# YOUR TASK
Scan each line of the records for the word "Open" and extract the ones that have it.

--- INPUT Enclosed Below ---

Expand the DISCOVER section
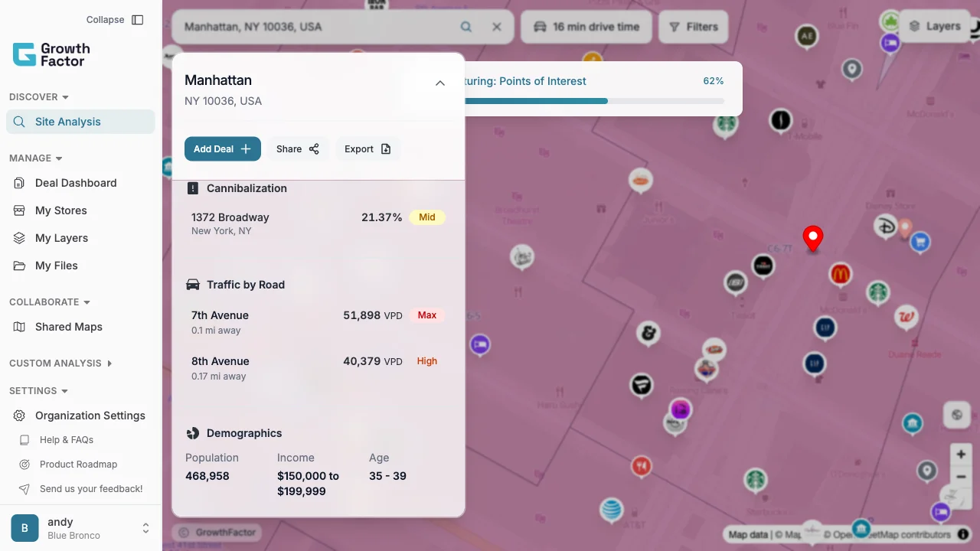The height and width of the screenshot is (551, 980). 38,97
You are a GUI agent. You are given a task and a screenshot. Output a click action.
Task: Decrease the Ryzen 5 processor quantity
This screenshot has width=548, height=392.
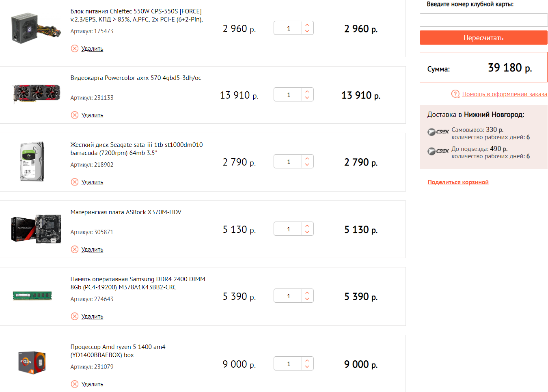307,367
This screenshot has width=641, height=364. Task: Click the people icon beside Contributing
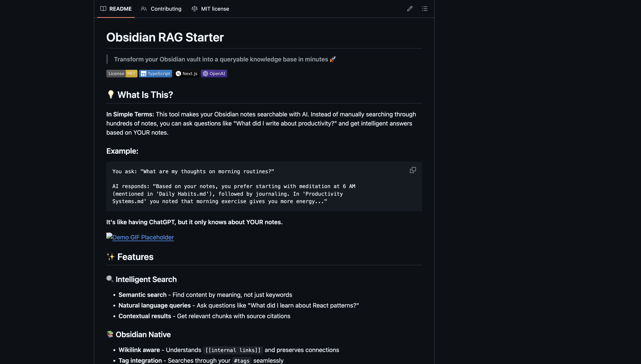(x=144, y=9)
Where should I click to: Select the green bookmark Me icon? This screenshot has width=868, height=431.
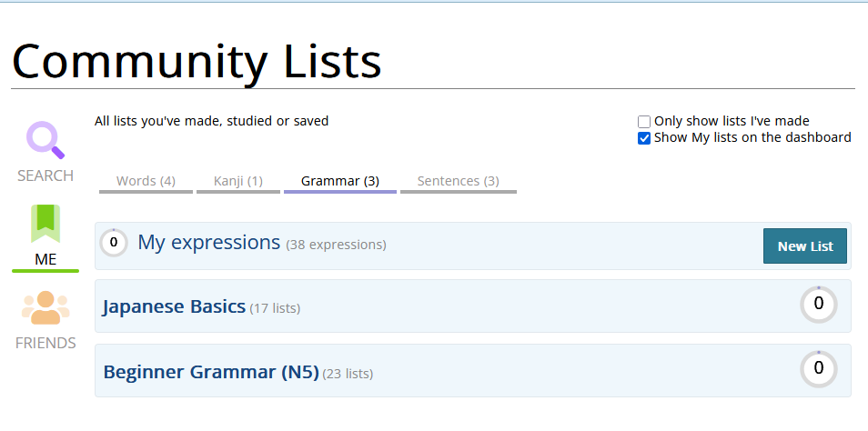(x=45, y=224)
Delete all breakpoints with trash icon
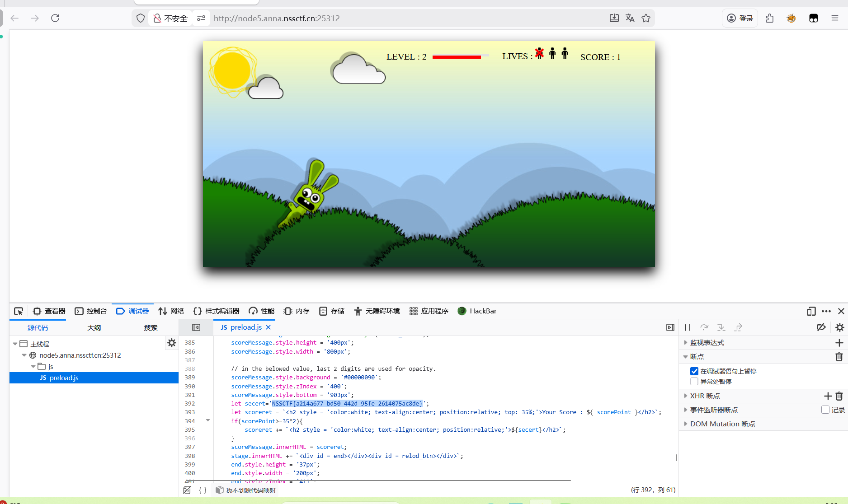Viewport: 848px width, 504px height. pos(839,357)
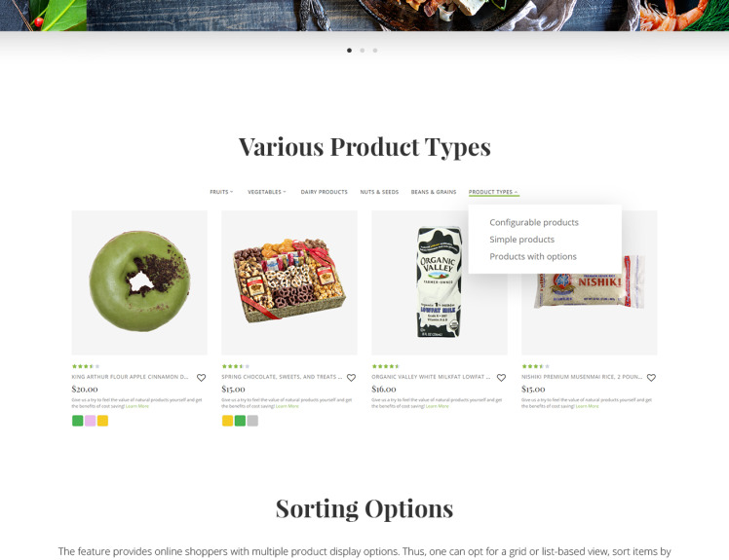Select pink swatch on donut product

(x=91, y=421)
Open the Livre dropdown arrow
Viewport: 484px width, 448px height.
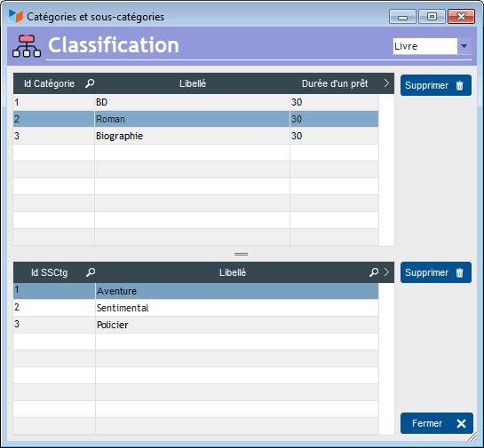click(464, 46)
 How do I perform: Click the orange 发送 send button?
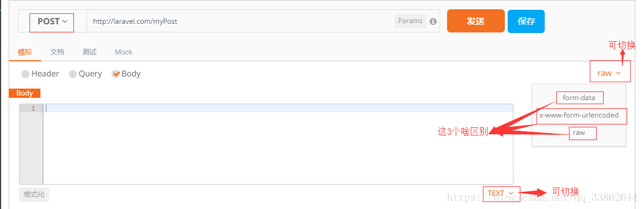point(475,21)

--- End of Enclosed INPUT ---
--- INPUT Enclosed Below ---

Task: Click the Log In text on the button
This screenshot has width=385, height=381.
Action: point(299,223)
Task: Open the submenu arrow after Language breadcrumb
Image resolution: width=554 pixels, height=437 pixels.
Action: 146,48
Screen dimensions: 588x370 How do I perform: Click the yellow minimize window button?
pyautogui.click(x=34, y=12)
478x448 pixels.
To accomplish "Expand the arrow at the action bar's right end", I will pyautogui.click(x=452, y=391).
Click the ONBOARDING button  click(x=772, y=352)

--- End of Enclosed INPUT ---

# ANSWER SECTION
Open the Livre dropdown arrow
Task: Open the submenu arrow after Language breadcrumb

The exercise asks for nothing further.